Earlier this week, SEC Chair Mary Shapiro appeared before Congress to suggest ways to fix the failings in our credit rating agencies. Sadly her proposals miss the market, although that shouldn't be so surprising as her suggestions appear to rest upon a misunderstanding of the problem.
The thrust of the SEC's current approach is more disclosure, such as releasing "pre-ratings" that debt issuers may get before final issuance. Additional disclosure of ratings methodology and assumptions is likely to be useless. Almost all that information was available during the building housing bubble. The problem is that the rating agencies had little incentive to go beyond the consensus forecasts of increasing to at most modest declines in home prices. These same assumptions were the foundation of almost all government economic forecasting as well, yet few believe that forcing CBO or OMB to disclosure more of their forecasts will cure our budget imbalances. What is needed is a change in incentives.
Here again the SEC seems to misunderstand the incentives at work, but then recognizing such would force the SEC to admit its own role in creating those some perverse incentives. The SEC's notion that agencies issue favorable ratings in order to gain business misses the most basic fact of the ratings business - they don't have to compete for business, any debt issuer wanting to place "investment grade" debt has to use the agencies, and often has to use more than one of them. Due to a variety of SEC and bank regulations, there is almost no competition among the rating agencies. They have been given a government created monopoly. If the rating agencies were, as the SEC proposes, competing strongly for business, then they wouldn't have been earning huge profits on that business. Competition erodes a business' profits. During the housing boom, the rating agencies continued to make ever more profits - more the sign of a monopoly than one of competition.

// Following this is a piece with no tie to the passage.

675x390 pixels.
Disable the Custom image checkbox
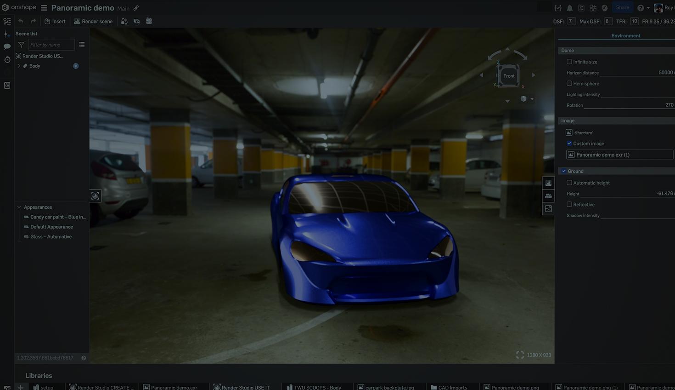pyautogui.click(x=569, y=143)
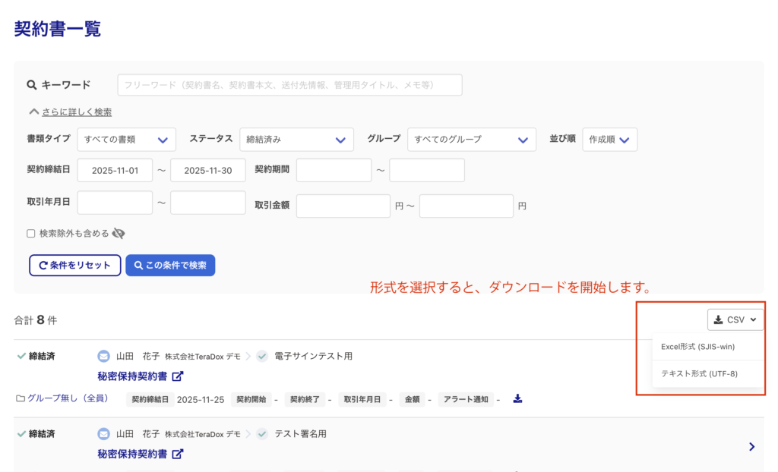Open the ステータス dropdown showing 締結済み

[296, 140]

The truth is not that the agencies were captive to the debt issuers, but the other way around. And like any monopolist, the agencies became lazy, slow and fat. The real fix for the failure of the credit raters is to reduce the excessive reliance on their judgements inherent in most securities, banking and insurance regulations. An investment grade rating should never serve as a substitute for appropriate due diligence on the part of investors (especially pension fund managers) or regulators.